Objective> Transcribe the part of the Obama email thread between "Glenn Sacks" and "is my version.", inclusive.

[Start of Extract to read]

The Real Barack Obama
 
This was an email sent to me, some may have already read or received this. Very interesting.

The REAL Barack Obama

This doesn’t take long to read and for any of you straddling the fence you must READ THIS.

HELLO PEOPLE -- ARE YOU KIDDING ME
ARE PEOPLE REALLY VOTING FOR THIS FELLA????

Why is all of this going unnoticed by the media???? They send 1000 reporters to Alaska to dig up something on Sarah palin and they have this right in front of their eyes!

From Dreams of My Father:'I ceased to advertise my mother's race at the age of 12 or 13, when I began to suspect that by doing so I was ingratiating myself to whites.'

From Dreams of My Father : 'I found a solace in nursing a pervasive sense of grievance and animosity against my mother's race.'

From Dreams of My Father:'There was something about him that made me wary, a little too sure of himself, maybe. And white.'

From Dreams of My Father: 'It remained necessary to prove which side you were on, to show your loyalty to the black masses, to strike out and name names.'

From Dreams of My Father:'I never emulate white men and brown men whose fates didn't speak to my own. It was into my father's image, the black man, son of Africa , that I'd packed all the attributes I sought in myself , the attributes of Martin and Malcolm, DuBois and Mandela.'

And FINALLY the Most Damning one of ALL of them!!!

From Audacity of Hope:'I will stand with the Muslims should the political winds shift in an ugly direction.'

* We CANNOT have someone with this type of mentality running our GREAT nation!! I don't care whether you a Democrat or a Conservative. We CANNOT turn ourselves over to this type of character in a President. PLEASE help spread the word

Jermyn Davidson 10-28-2008 02:02 AM

Re: The Real Barack Obama
 
http://www.americanchronicle.com/articles/68445

Slandering Obama with Out-of-Context Quotes


Glenn Sacks
July 15, 2008
Recently a few readers have sent me an e-mail that has been circulating around the internet for the past few months warning about Democratic presidential candidate Barack Obama. The e-mail says:

Think you know who this man is? This possible President of the United States!! We CANNOT have someone with this type of mentality running our GREAT nation!! I don't care whether you a Democrat or a Conservative. We CANNOT turn ourselves over to this type of character in a President. PLEASE help spread the word.


It then calls our attention to several quotations from Obama's book Dreams from My Father. I happen to be reading that book right now -- I'm not quite finished -- and thought I would examine some of the quotes in light of what I've read. I'm sure there are many other people who have done this too, but below is my version.

Quote #1: "There was something about him that made me wary, a little too sure of himself, maybe. And white."


This quote is taken out of context. Obama was referring to Marty, a community organizer in Chicago under whom Obama worked. They were working almost exclusively in black Chicago. Marty was white. Naturally, that meant he had to prove himself a little more than a black organizer.

[End of Extract to read]
[Start of Listed entries]

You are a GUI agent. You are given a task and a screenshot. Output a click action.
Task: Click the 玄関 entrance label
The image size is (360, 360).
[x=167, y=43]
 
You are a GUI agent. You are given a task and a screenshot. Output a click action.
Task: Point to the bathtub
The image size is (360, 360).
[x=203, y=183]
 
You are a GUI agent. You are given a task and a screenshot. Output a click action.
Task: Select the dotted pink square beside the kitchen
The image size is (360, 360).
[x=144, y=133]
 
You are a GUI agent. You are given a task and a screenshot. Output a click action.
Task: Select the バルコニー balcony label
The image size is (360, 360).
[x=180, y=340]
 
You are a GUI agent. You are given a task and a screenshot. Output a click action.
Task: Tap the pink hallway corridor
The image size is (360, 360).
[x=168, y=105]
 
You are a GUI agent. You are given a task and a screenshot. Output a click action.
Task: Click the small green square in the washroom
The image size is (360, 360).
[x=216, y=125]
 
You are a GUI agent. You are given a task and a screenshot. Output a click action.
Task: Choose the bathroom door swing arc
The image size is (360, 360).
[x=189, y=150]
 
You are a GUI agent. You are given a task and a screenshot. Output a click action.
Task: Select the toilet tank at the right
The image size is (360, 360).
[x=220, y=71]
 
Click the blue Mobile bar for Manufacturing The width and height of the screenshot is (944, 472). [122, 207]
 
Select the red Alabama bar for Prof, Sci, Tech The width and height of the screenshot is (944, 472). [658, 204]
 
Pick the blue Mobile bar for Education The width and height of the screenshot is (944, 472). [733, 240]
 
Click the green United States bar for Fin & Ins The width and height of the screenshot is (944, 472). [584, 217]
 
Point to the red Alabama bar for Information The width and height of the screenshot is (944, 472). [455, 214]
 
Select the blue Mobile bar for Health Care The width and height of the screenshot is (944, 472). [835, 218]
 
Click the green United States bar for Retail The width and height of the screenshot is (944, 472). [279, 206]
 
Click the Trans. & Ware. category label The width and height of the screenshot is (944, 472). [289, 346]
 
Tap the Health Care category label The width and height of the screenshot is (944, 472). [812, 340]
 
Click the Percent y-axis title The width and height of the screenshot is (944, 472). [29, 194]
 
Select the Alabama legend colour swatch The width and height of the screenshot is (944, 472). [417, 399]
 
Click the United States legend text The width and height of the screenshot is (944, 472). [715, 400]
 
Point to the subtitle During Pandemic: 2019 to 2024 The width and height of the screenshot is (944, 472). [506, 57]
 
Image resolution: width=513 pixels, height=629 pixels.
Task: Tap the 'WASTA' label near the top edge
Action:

[End of Listed entries]

Written answer>
Glenn Sacks
July 15, 2008
Recently a few readers have sent me an e-mail that has been circulating around the internet for the past few months warning about Democratic presidential candidate Barack Obama. The e-mail says:

Think you know who this man is? This possible President of the United States!! We CANNOT have someone with this type of mentality running our GREAT nation!! I don't care whether you a Democrat or a Conservative. We CANNOT turn ourselves over to this type of character in a President. PLEASE help spread the word.


It then calls our attention to several quotations from Obama's book Dreams from My Father. I happen to be reading that book right now -- I'm not quite finished -- and thought I would examine some of the quotes in light of what I've read. I'm sure there are many other people who have done this too, but below is my version.